What is required – Look through the data below for the line with "Given: Click the search field at the top" and the line with "The height and width of the screenshot is (670, 1558).", then output those two and all lines in between, exactly as written.

(Collected data entries)
──────────

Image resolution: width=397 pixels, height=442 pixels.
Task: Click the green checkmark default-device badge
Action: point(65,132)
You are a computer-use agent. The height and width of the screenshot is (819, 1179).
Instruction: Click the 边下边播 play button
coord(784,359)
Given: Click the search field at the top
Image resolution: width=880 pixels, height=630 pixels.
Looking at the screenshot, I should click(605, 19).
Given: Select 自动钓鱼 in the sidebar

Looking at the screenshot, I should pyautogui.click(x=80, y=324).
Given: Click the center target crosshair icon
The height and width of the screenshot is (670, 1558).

──────────

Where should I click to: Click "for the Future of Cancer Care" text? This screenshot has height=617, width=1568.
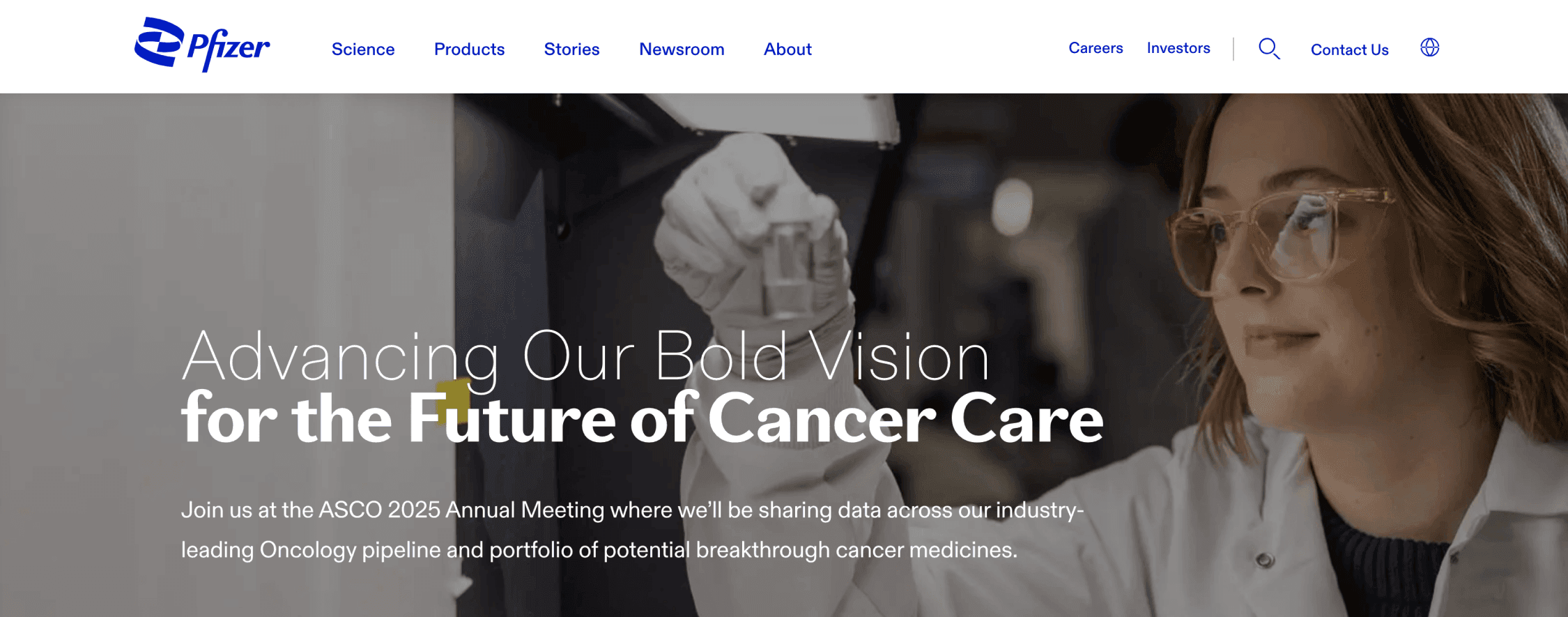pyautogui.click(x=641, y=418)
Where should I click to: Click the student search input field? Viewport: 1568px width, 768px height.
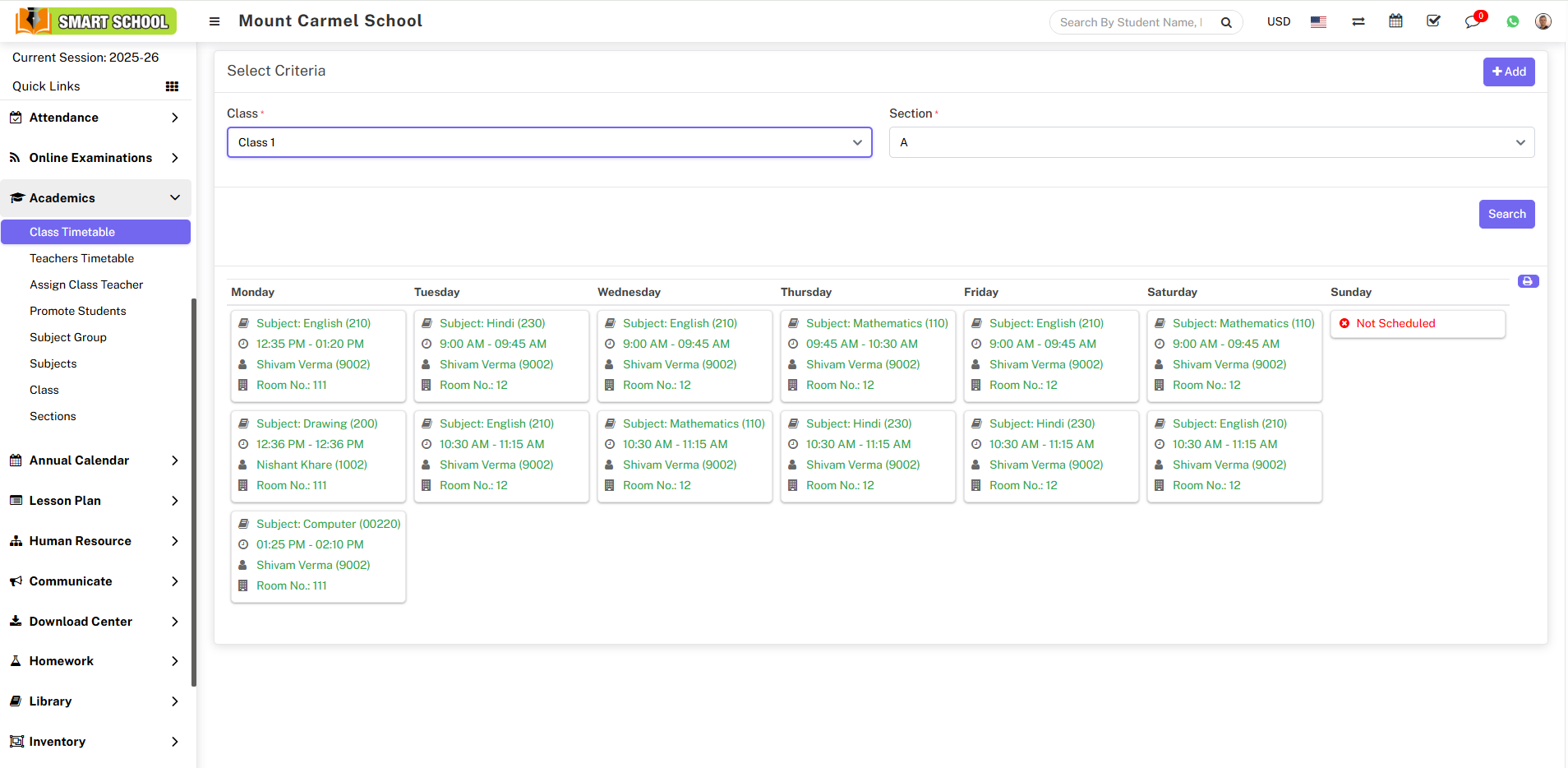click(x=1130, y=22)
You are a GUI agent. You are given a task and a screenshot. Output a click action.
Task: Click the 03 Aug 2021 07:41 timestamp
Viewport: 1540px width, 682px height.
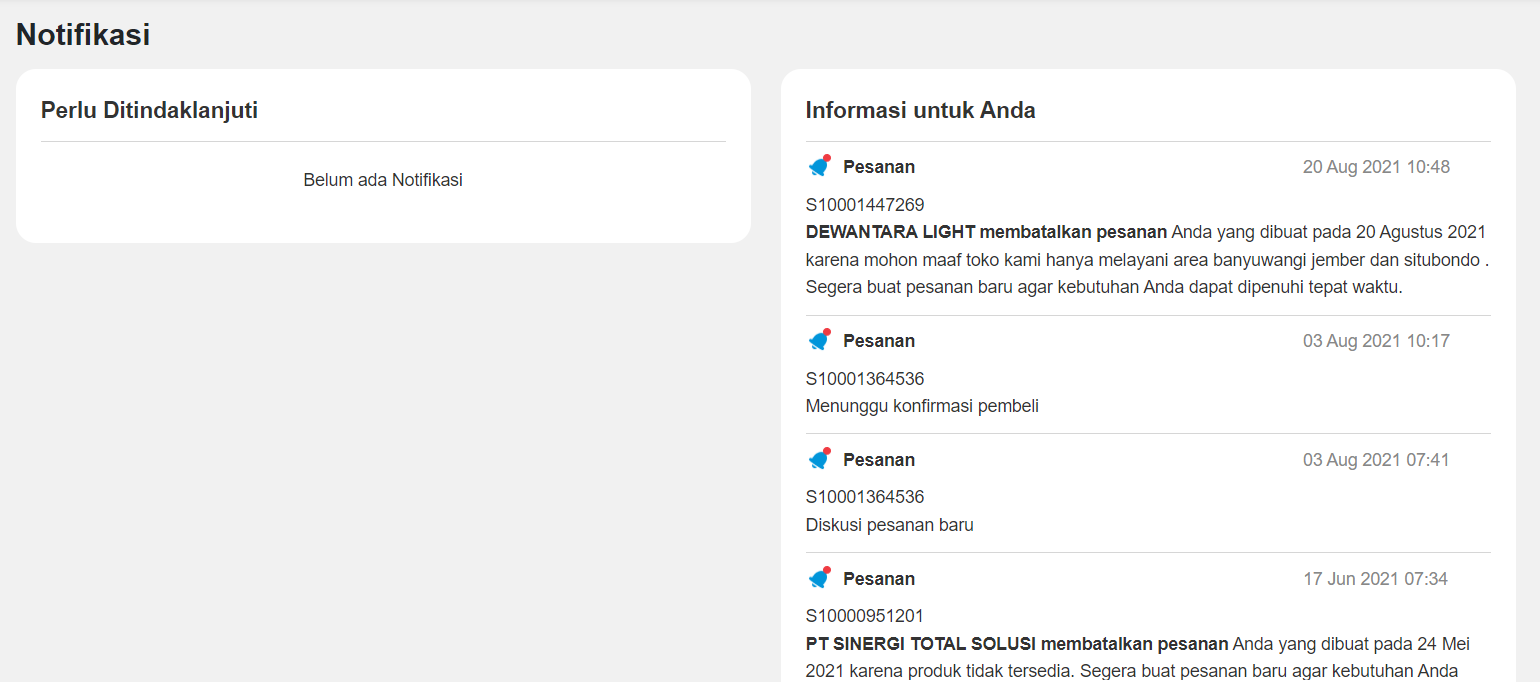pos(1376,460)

──────────

Response box –
Given: Click the search field at the top
Image resolution: width=880 pixels, height=630 pixels.
Looking at the screenshot, I should click(605, 19).
Given: Select 自动钓鱼 in the sidebar

Looking at the screenshot, I should pyautogui.click(x=80, y=324).
Given: Click the center target crosshair icon
The height and width of the screenshot is (670, 1558).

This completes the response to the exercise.